Lesetext
Dominik Graf in „Senses of Cinema“



In der neuen Ausgabe:

Ein unbedingt lesenswertes, wieder einmal faszinierend-stimulierendes und vor allem vorbildlich ausladendes Interview mit unser aller Liebling Dominik Graf, natürlich auf englisch. Natürlich und Glücklicherweise. Vielleicht wird man ihn, irgendwann, eines Tages, auch außerhalb Deutschlands einmal entdecken. Die vereinzelten internationalen Festival-Auftritte seiner letzten Kinofilme (also mehr oder weniger nur DER FELSEN und DER ROTE KAKADU) haben dafür freilich nicht ausgereicht.

Allerdings ist es eigentlich ohnehin utopisch, auf eine Revision des internationalen Bilds vom vor allem aktuelleren deutschen Kino zu hoffen (Bei allem, was älter als 20 Jahre ist, braucht man sich diese Hoffnung ohnehin nicht mehr zu machen). Im Ausland kennt und liebt man zumeist den DOWNFALL und die LIVES OF OTHERS und hält sie für exzentrische Kunstfilme. Kann man auf so eine Revision noch hoffen, wenn die weitläufige Meinung darüber im eigenen Land schon von der Annahme grundsätzlicher Biederkeit, Trocken-,  Blödsinnig-  oder sozialer Selbstmitleidsseeligkeit geprägt ist? Vermutlich werden die meisten Leser der „Senses of Cinema“ mangels Berühungspunkt (wahrscheinlich kann nicht einmal die entfernte Ahnung eines irgendwo einmal aufgeschnappten Filmtitels bei Graf als solcher dienen) über dieses Interview hinweglesen, außer den ganz harten Cinemenschen. Und die können bei Interesse erst einmal auf der Untertitel-Barriere herumkauen. Auf selbige verweist auch Marco Abel, der dieses Interview führte und übersetzte – und hofft, dass sich daran in der Zukunft etwas ändern wird. Da hoffe ich doch gleich mal mit.

Quelldaten

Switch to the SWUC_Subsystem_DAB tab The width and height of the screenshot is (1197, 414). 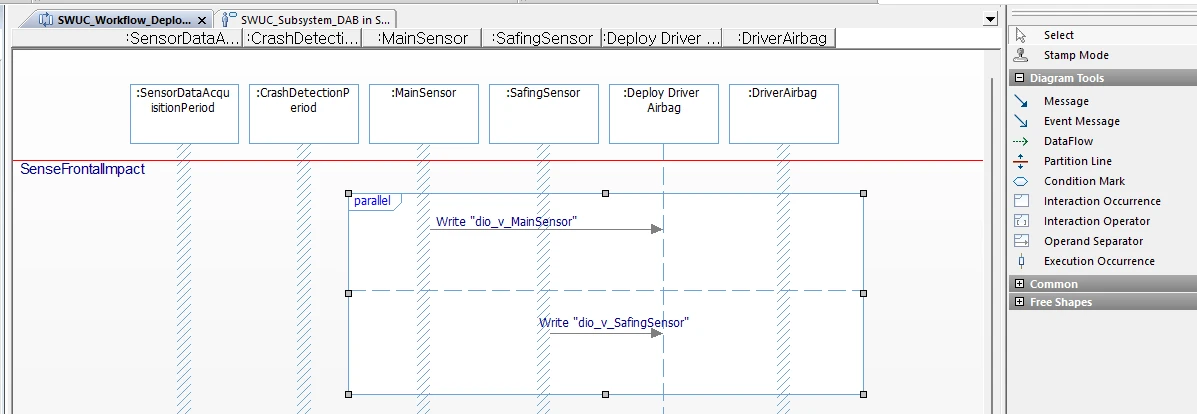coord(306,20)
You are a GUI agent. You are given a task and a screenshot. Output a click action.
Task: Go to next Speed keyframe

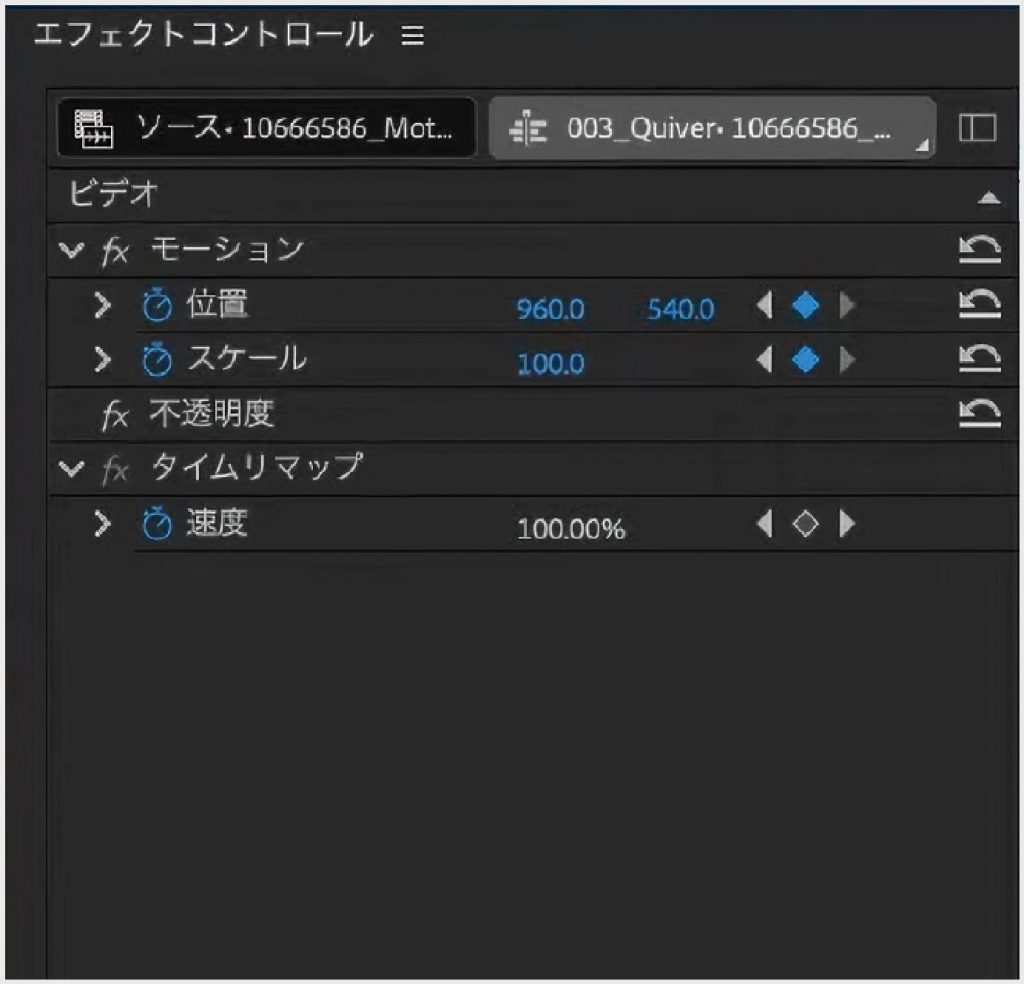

Schriftliche Aufgabe 1
Schreiben Sie bitte den Lesetext von „In der neuen“ bis „freilich nicht ausgereicht.“ wortgetreu ab.
Schriftliche Aufgabe 2
Stimmen die folgenden Aussagen mit dem Lesetext überein? Antworten Sie jeweils mit Ja oder Nein und zitieren Sie die entscheidenden Worte wörtlich.
(a) Marco Abel hat das Interview geführt und übersetzt.
(b) Das Interview ist auf Deutsch erschienen.
(c) Die internationalen Festival-Auftritte von DER FELSEN und DER ROTE KAKADU haben ausgereicht, um Dominik Graf im Ausland bekannt zu machen.

Vollständige Antwort 1
In der neuen Ausgabe:

Ein unbedingt lesenswertes, wieder einmal faszinierend-stimulierendes und vor allem vorbildlich ausladendes Interview mit unser aller Liebling Dominik Graf, natürlich auf englisch. Natürlich und Glücklicherweise. Vielleicht wird man ihn, irgendwann, eines Tages, auch außerhalb Deutschlands einmal entdecken. Die vereinzelten internationalen Festival-Auftritte seiner letzten Kinofilme (also mehr oder weniger nur DER FELSEN und DER ROTE KAKADU) haben dafür freilich nicht ausgereicht.

Vollständige Antwort 2
(a) Ja: „Marco Abel, der dieses Interview führte und übersetzte“
(b) Nein: „natürlich auf englisch“
(c) Nein: „haben dafür freilich nicht ausgereicht“